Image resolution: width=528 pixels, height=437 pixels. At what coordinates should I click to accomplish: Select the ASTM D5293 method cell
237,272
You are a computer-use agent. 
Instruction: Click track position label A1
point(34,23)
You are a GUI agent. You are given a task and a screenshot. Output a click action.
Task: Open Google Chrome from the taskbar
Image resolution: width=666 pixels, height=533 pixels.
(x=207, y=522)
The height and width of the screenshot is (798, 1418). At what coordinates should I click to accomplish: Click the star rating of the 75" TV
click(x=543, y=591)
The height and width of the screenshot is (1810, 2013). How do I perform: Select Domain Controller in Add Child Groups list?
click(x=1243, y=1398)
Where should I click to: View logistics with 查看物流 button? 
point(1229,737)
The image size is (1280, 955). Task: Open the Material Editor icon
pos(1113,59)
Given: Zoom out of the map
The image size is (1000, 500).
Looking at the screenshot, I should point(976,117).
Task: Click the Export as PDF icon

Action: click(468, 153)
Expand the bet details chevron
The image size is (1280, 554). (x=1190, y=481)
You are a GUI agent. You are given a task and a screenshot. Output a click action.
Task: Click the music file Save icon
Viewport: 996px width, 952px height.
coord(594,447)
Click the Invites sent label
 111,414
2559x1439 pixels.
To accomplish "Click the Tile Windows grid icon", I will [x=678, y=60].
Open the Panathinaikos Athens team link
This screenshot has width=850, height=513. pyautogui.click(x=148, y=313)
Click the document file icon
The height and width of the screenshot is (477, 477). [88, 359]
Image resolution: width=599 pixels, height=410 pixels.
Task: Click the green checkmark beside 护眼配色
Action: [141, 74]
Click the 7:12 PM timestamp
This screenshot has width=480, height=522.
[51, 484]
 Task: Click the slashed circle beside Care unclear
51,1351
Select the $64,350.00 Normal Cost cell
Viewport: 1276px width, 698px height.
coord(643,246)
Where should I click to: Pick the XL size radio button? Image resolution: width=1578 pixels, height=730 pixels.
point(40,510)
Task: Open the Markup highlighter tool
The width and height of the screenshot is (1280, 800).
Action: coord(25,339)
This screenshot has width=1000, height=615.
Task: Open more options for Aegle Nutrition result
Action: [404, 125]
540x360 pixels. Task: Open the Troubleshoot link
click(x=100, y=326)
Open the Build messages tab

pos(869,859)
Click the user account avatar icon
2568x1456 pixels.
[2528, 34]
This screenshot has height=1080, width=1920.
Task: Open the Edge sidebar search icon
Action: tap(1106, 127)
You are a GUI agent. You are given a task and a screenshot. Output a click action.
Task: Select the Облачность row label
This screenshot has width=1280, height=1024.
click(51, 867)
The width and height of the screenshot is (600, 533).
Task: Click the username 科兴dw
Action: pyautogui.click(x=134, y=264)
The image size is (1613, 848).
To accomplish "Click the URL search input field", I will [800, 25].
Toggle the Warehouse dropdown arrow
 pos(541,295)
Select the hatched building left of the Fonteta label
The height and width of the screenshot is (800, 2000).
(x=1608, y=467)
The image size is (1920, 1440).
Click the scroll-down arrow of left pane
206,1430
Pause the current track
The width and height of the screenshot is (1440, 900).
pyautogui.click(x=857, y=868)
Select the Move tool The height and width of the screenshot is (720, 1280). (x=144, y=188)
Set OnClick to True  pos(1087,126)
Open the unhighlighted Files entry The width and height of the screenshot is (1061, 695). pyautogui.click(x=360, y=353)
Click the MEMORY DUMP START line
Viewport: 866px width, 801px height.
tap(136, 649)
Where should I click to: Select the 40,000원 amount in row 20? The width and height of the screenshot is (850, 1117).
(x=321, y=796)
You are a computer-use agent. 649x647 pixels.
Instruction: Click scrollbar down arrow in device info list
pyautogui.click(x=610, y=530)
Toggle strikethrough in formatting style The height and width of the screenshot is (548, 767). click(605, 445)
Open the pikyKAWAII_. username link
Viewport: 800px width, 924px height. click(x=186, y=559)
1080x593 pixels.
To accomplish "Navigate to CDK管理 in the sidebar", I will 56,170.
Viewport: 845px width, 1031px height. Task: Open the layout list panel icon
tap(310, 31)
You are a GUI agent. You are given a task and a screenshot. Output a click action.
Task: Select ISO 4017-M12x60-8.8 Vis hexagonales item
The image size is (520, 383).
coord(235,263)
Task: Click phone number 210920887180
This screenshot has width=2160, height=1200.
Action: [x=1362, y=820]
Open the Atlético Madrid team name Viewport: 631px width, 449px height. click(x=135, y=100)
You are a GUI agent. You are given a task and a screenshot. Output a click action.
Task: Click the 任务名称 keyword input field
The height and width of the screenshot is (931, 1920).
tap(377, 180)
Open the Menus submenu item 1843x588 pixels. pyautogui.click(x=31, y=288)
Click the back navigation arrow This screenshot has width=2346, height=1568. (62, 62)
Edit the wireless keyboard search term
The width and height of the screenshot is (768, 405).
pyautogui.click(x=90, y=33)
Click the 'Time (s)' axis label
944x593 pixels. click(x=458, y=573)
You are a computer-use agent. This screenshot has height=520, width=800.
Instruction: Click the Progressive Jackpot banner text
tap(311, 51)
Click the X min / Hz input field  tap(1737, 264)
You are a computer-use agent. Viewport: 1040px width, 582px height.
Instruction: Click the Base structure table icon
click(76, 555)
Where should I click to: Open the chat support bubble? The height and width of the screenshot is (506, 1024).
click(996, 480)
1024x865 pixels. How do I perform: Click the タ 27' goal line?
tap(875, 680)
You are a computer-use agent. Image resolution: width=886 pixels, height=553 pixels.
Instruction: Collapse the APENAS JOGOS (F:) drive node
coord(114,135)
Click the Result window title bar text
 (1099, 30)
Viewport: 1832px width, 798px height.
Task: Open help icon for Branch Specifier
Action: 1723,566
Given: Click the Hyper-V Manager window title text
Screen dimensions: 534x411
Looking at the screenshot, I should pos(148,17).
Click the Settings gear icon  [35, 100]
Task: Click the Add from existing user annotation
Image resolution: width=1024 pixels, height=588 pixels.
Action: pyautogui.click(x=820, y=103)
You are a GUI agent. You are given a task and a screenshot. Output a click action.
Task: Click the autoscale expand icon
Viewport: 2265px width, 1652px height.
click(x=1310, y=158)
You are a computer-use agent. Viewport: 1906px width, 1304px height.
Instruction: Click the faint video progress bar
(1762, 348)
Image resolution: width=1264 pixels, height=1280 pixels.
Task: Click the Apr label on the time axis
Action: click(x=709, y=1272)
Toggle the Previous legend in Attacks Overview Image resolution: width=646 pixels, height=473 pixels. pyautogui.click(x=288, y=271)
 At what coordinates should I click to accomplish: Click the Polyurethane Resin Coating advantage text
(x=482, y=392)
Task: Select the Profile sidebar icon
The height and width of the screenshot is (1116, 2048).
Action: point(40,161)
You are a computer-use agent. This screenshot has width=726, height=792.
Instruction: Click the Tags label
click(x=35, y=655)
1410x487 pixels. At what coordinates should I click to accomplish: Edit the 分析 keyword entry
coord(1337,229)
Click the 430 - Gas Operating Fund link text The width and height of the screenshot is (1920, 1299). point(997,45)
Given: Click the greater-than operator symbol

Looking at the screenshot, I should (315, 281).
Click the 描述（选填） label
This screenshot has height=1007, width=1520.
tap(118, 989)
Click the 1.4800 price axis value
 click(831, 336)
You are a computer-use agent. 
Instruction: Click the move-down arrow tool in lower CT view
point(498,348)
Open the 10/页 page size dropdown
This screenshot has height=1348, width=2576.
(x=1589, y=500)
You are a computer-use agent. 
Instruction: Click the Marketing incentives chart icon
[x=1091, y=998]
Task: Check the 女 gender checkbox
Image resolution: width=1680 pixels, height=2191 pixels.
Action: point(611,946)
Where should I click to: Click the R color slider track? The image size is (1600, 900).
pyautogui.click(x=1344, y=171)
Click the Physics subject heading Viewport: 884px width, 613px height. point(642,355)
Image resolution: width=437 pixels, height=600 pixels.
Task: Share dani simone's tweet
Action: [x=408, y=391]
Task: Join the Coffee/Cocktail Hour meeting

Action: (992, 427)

■ Exercise requirements
Render the stretch of entries that begins with the line containing "Task: Click the slashed" and ends with the line containing "Set OnClick to", both included, as a JSON list of strings with one string per line. Omit any blank lines.

■ Reply
[
  " Task: Click the slashed circle beside Care unclear",
  "51,1351",
  "Select the $64,350.00 Normal Cost cell",
  "Viewport: 1276px width, 698px height.",
  "coord(643,246)",
  "Where should I click to: Pick the XL size radio button? Image resolution: width=1578 pixels, height=730 pixels.",
  "point(40,510)",
  "Task: Open the Markup highlighter tool",
  "The width and height of the screenshot is (1280, 800).",
  "Action: coord(25,339)",
  "This screenshot has width=1000, height=615.",
  "Task: Open more options for Aegle Nutrition result",
  "Action: [404, 125]",
  "540x360 pixels. Task: Open the Troubleshoot link",
  "click(x=100, y=326)",
  "Open the Build messages tab",
  "pos(869,859)",
  "Click the user account avatar icon",
  "2568x1456 pixels.",
  "[2528, 34]",
  "This screenshot has height=1080, width=1920.",
  "Task: Open the Edge sidebar search icon",
  "Action: tap(1106, 127)",
  "You are a GUI agent. You are given a task and a screenshot. Output a click action.",
  "Task: Select the Облачность row label",
  "This screenshot has width=1280, height=1024.",
  "click(51, 867)",
  "The width and height of the screenshot is (600, 533).",
  "Task: Click the username 科兴dw",
  "Action: pyautogui.click(x=134, y=264)",
  "The image size is (1613, 848).",
  "To accomplish \"Click the URL search input field\", I will [800, 25].",
  "Toggle the Warehouse dropdown arrow",
  " pos(541,295)",
  "Select the hatched building left of the Fonteta label",
  "The height and width of the screenshot is (800, 2000).",
  "(x=1608, y=467)",
  "The image size is (1920, 1440).",
  "Click the scroll-down arrow of left pane",
  "206,1430",
  "Pause the current track",
  "The width and height of the screenshot is (1440, 900).",
  "pyautogui.click(x=857, y=868)",
  "Select the Move tool The height and width of the screenshot is (720, 1280). (x=144, y=188)",
  "Set OnClick to True  pos(1087,126)"
]